Detection ofOnchocerca volvulusDNA in pools of wild-caughtSimulium ochraceumby use of the polymerase chain reaction

Abstract

The presence of Onchocerca volvulus DNA in experimentally infected flies can now be detected by use of the PCR, so that, for example, one infected Simulium damnosum can be detected in a pool of 100 uninfected flies or one S. ochraceum can be detected in pools of 20-40. As this PCR technique is specific for O. volvulus, the results are not confounded by the presence of other, unimportant, Onchocerca species, and the technique could replace time-consuming, manual dissection of flies. In 1996 and 1997, pools of 16-21 Simulium ochraceum were tested by the PCR technique. These flies had been collected biting man, between 1992 and 1994, from two hyperendemic coffee estates (fincas) in Guatemala, and stored in commercial (95%) ethanol. Collections at finca Buena Vista (869 flies in 52 pools) were made 1-2 weeks and 46 weeks after 45% of eligible subjects had been treated with ivermectin for the first time. At finca El Brote, collections (360 flies in 18 pools) were made 13 weeks before and 7 weeks after 97% of eligible subjects had received their first treatment. DNA was easily recovered from simuliids that had been stored in ethanol for up to 4 years.
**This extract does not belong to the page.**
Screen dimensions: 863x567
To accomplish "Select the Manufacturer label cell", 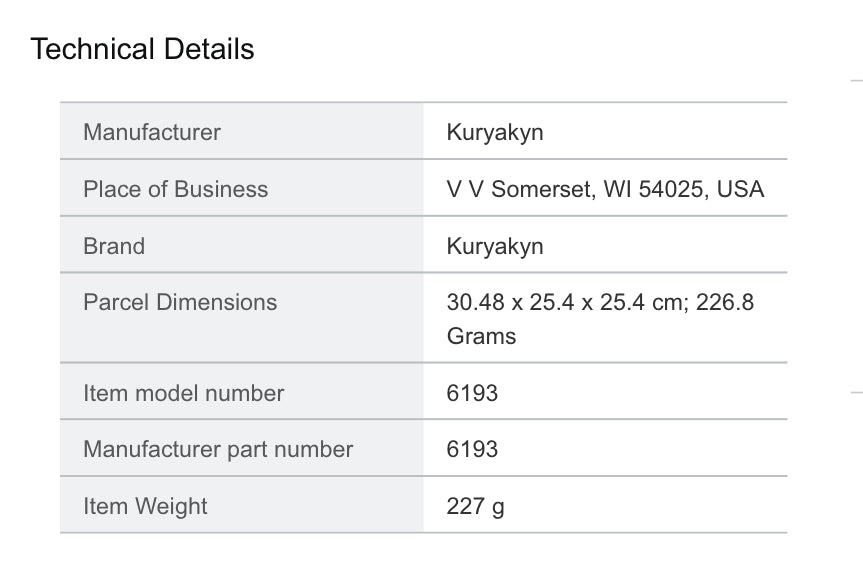I will click(152, 132).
Of the nine pools of flies with visible blood collected at Buena Vista, each of 20 flies, eight tested positive for O. volvulus DNA. In flies without blood, 13 of 22 pools collected at Buena Vista just after treatment tested positive, whereas there were 14 positives in 22 pools taken 46 weeks later (P > 0.05). At El Brote, nine of 10 pre-treatment pools were positive, compared with three of eight taken 7 weeks post-treatment (P = 0.04), indicating that the treatments in this finca had reduced infection in the vector, and possibly transmission, by about 60%. A sub-sample of Buena Vista flies was divided into 19 sets of three separate sub-pools containing heads, thoraces and abdomens. Three pools of heads alone were positive, and had corresponding pools of positive abdomens. Three positive pools of thoraces had negative corresponding pools of heads and abdomens. These results show that PCR can be used to determine the prevalence of O. volvulus DNA in wild-caught S. ochraceum. As the infection rates observed were higher than expected from dissections reported by other workers, PCR-determined rates may not be directly comparable with traditional parameters based on the dissection of flies to reveal O. volvulus larvae.